If he can balance making quick decisions to find cutters like he did in the G-League and shoot over 30% on limited tries from deep, there’ll be room for him on an off night where Williams III or Horford can’t play. Kornet is a 32.4% career three-point shooter, finished 76.6% inside five feet for Maine and hit 10-of-29 above the break behind the line. He also ran the floor for a run-and-gun Maine system.
Through Boston’s worst days in the winter, Maine’s social media highlights of the high-flying G-League team were filled with Celtics fans wishing the pro team could play more like them. That happened by year’s end, and now two centerpieces of Maine’s offense will get the chance to show the growth they established toward professional roles, which isn’t something the franchise has accomplished since perhaps Avery Bradley.

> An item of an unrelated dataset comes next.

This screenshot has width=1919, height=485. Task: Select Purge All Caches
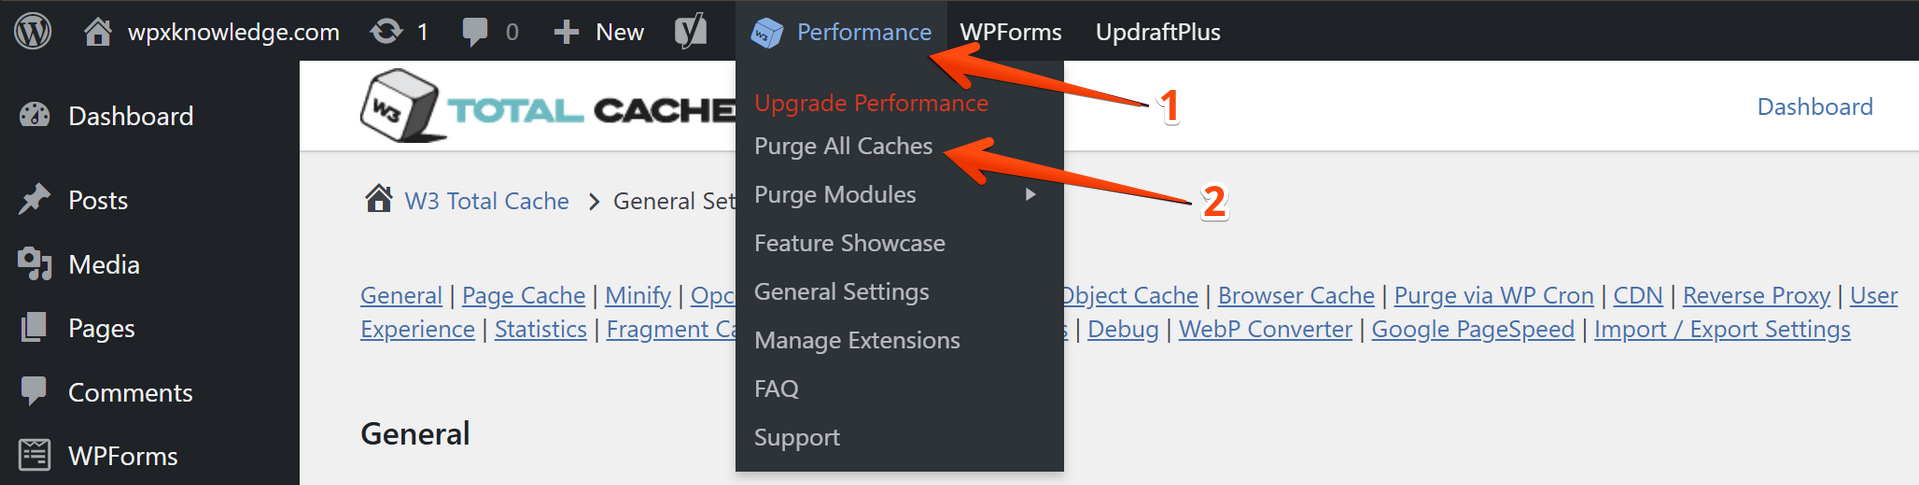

“We’re really high on Luke, we’ve been really high on Luke,” Stevens told CLNS in July. “We thought he had a terrific G-League season and think that he can step right in and be a passer and a ball-handler and a mover and a screener and a roller when need be … we’re really believing in Luke not only as depth to fill out the roster, but also be ready to help us win. I think he’s at that stage where he can do that.”
NOTE: Bruno Caboclo, Noah Vonleh, Justin Jackson, Denzel Valentine and Jake Layman, as first reported by CLNS Media, will round out the training camp roster with Brodric Thomas likely to join too, according to MassLive. Three regular season spots remain open.